Eighth grade students Ian Rosenzweig and Connor Simpkins were named a winner and a finalist, respectively, in the Global Oneness Project’s 2020 student photography contest. The theme of the contest was “The Artifacts in Our Lives: Document Your Place on the Planet,” and participants submitted a photograph and a 600-word essay of an artifact.
The contest submissions were part of a larger interdisciplinary project in Middle School teacher Kori Brown’s World Cultures class. Brown encouraged her students to investigate their own personal cultures by interviewing a family member and writing about artifacts that were of importance to their family. Brown then collaborated with Middle School art teacher Doah Lee, who gave the students best practice tips on how to take captivating pictures of still objects before they submitted their photographs and essays to the contest.
The Global Oneness Project is a free multimedia platform for educators and students, which seeks to “use stories as a pedagogical tool for growing minds” and “bring the world’s cultures alive in the classroom,” according to their website. Their student photography contest was open to students aged 13 and older in the U.S. and aged 16 and older globally. It was designed to challenge students to examine the value of artifacts in their lives and how they tell a “bigger story about our common humanity.”
This was a truly global contest. I'm thrilled that two of our students were selected to share their stories and photographs with a broader audience, and that they will therefore have the opportunity to engage in an artistic exchange with students from all over the world. The goal of the World Cultures class is to spark such intercultural dialogues.
Brown said: “This was a truly global contest. I'm thrilled that two of our students were selected to share their stories and photographs with a broader audience, and that they will therefore have the opportunity to engage in an artistic exchange with students from all over the world.

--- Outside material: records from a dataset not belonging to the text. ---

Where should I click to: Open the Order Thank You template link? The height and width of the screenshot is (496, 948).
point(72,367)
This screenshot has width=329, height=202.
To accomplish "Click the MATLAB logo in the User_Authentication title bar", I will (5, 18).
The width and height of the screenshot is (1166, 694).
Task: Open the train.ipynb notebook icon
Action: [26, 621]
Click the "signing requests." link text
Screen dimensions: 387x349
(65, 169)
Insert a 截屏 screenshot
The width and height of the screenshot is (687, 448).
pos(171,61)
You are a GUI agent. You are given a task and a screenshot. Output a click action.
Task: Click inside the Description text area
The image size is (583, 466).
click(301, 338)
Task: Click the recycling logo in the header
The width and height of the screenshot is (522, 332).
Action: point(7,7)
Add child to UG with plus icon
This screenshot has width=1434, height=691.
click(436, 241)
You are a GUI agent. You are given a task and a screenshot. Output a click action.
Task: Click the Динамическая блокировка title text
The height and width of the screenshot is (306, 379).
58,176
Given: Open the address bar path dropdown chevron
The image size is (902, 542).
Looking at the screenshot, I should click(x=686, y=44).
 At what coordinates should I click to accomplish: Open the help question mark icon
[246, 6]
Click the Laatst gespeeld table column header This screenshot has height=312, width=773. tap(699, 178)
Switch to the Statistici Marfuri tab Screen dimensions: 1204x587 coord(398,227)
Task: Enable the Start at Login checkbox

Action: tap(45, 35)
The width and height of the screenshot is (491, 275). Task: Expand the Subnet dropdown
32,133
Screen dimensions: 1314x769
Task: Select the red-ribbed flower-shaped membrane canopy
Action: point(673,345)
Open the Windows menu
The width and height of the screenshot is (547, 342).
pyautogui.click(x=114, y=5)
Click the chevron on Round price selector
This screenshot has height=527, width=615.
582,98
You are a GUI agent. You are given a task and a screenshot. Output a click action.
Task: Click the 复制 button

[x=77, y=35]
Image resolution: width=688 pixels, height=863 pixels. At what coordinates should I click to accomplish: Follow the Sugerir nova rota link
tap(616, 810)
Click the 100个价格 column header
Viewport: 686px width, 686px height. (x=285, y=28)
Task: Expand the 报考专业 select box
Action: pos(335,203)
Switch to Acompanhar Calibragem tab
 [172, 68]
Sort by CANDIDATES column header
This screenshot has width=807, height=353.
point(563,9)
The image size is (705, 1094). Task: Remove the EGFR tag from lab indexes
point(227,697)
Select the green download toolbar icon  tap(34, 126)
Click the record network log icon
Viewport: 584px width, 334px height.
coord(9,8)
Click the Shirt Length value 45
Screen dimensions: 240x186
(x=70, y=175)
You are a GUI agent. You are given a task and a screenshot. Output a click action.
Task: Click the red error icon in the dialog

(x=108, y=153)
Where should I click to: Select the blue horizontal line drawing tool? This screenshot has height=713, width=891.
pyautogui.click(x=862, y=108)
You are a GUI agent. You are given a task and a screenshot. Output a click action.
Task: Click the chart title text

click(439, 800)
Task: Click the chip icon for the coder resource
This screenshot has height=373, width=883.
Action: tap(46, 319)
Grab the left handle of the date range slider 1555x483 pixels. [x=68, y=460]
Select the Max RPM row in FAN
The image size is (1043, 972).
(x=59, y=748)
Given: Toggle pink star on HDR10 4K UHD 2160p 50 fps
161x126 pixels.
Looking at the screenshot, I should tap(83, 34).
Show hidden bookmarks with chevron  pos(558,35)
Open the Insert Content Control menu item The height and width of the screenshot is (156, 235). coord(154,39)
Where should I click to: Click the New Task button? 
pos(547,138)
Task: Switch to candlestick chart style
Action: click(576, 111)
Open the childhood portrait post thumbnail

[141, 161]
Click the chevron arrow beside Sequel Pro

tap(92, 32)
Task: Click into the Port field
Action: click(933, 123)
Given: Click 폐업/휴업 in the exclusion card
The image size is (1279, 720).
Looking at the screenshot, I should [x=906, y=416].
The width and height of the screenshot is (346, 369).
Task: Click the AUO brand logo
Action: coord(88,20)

The goal of the World Cultures class is to spark such intercultural dialogues.”
Rosenzweig was one of 15 winners chosen. His winning submission is a photograph of his great-grandmother’s prayer book, entitled “Seder Avodah for Rosh Hashanah and Yom Kippur.” In his essay, he wrote about his family’s long history with the synagogue that had produced the book, one that his grandparents still attend and where his parents were married. This year, when High Holy Day services were held over Zoom, the family used this prayer book as a means of connection.
He wrote: “Using this book was a joyous aspect of a difficult holiday service...I learned about a family, my family, who belonged to a synagogue and the book that was issued to them 60 years ago to be used on the exact days of the Jewish calendar that I used them on, forming a connection between myself and my great-grandparents through an artifact that had no monetary value, but was treasured because it signified the ability to pray and live as Jews in a free country.”
Simpkins was one of 10 finalists chosen. His submission is a photograph of himself wearing his grandfather’s coat, which is covered in patches from a cross-country railroad trip his grandfather took at age 13.
He wrote: “He saw the entire country, collecting a patch for each train line he rode… In my picture I am wearing my grandfather’s coat, looking at train tracks near my house, tracks old enough that it’s possible he rode over them on his trip. When I look down the train tracks, I think of him and his journey and how he discovered his country through travel. How he learned how different and yet how much the same we all are. People are a lot like the train lines he rode on, he told my mom, they may look different on the outside and go to different places, they may have their own unique characteristics, but they are all connected.”
The contest winners were awarded a monetary prize, and their work will be available for viewing on the Global Oneness Project’s website.